Reproduce every line of the records from the one containing "Prints (979, 87)" down to the one containing "新闻动态 (715, 29)", both ends included, keeping each request as it stands and scaling only the answer coordinates by 0.6, rounded to whole numbers with halves rounded up.

Source records
━━━━━━━━━━━━━━━━━━━━━━━━━━━━━━

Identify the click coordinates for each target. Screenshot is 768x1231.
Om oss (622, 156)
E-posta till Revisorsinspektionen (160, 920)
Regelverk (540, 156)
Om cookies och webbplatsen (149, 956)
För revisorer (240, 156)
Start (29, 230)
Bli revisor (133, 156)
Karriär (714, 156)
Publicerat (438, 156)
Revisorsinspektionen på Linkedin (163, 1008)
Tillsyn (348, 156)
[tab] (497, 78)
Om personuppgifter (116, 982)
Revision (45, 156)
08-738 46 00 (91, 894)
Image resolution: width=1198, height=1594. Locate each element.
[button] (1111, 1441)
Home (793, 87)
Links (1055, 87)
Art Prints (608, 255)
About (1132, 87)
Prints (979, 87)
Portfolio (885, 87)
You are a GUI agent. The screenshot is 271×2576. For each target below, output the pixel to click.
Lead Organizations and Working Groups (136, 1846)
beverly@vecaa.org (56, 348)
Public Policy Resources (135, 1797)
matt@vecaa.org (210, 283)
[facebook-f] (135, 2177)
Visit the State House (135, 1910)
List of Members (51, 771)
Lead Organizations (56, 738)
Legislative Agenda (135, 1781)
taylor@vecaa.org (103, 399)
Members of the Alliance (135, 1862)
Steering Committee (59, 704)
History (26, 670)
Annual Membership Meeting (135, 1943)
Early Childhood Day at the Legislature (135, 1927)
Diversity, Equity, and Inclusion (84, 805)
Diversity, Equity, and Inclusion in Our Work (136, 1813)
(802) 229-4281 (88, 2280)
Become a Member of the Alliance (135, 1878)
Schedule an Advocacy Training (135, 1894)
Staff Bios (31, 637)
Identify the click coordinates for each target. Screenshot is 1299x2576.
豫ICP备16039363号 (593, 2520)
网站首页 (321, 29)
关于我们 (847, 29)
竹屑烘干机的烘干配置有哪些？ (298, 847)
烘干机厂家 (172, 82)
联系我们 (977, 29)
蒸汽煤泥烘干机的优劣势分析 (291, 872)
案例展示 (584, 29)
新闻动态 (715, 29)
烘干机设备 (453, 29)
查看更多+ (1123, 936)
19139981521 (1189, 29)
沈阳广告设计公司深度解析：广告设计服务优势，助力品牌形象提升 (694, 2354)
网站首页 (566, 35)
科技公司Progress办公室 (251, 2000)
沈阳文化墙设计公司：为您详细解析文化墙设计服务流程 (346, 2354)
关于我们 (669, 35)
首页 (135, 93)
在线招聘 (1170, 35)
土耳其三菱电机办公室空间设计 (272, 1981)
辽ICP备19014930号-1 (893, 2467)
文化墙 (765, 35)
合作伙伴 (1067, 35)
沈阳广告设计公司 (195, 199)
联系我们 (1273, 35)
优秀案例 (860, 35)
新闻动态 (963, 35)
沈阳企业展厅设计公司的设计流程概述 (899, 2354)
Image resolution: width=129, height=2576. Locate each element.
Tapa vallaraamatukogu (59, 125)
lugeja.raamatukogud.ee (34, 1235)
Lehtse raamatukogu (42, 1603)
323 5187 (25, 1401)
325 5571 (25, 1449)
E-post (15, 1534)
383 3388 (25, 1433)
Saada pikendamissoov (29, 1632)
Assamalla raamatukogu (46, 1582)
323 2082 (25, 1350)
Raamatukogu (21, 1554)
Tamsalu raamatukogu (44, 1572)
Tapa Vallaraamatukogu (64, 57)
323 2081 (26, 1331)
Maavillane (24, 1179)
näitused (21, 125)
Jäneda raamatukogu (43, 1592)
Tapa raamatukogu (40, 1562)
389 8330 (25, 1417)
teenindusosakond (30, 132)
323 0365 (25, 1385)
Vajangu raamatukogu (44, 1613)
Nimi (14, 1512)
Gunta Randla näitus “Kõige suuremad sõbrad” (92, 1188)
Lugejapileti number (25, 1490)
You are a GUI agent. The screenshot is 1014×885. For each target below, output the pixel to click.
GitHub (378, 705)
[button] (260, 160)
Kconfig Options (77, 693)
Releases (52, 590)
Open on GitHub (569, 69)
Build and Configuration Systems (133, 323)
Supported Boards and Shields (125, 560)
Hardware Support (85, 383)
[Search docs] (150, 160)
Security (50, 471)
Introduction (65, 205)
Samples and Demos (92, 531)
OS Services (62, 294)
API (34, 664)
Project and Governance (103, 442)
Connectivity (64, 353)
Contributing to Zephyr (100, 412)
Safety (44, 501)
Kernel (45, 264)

━━━━━━━━━━━━━━━━━━━━━━━━━━━━━━

Answer for this exercise
Prints (587, 52)
Portfolio (531, 52)
You are a GUI agent. The screenshot is 271×2576. For each target below, output the pixel to click.
Lead Organizations and Working Groups (82, 1108)
beverly@vecaa.org (34, 209)
Public Policy Resources (81, 1078)
matt@vecaa.org (126, 170)
[facebook-f] (81, 1306)
Visit the State House (81, 1146)
List of Members (31, 463)
Lead Organizations (34, 443)
Legislative Agenda (81, 1069)
taylor@vecaa.org (62, 239)
Members of the Alliance (81, 1117)
Steering Committee (35, 422)
History (16, 402)
Annual Membership Meeting (81, 1166)
Early Childhood Day at the Legislature (81, 1156)
Diversity, Equity, and Inclusion (50, 483)
Diversity, Equity, and Inclusion in Our Work (82, 1088)
(802) 229-4281 (53, 1368)
Become a Member of the Alliance (81, 1127)
Schedule an Advocacy Training (81, 1136)
Staff Bios (19, 382)
Identify the click coordinates for each target. Screenshot is 1299x2576.
豫ICP备16039363号 (356, 1512)
网站首页 (193, 17)
关于我们 (508, 17)
竹屑烘干机的烘干配置有哪些？ (179, 508)
烘干机厂家 (103, 49)
联系我们 (586, 17)
蒸汽煤泥烘干机的优劣势分析 (175, 523)
案例展示 (350, 17)
新闻动态 (429, 17)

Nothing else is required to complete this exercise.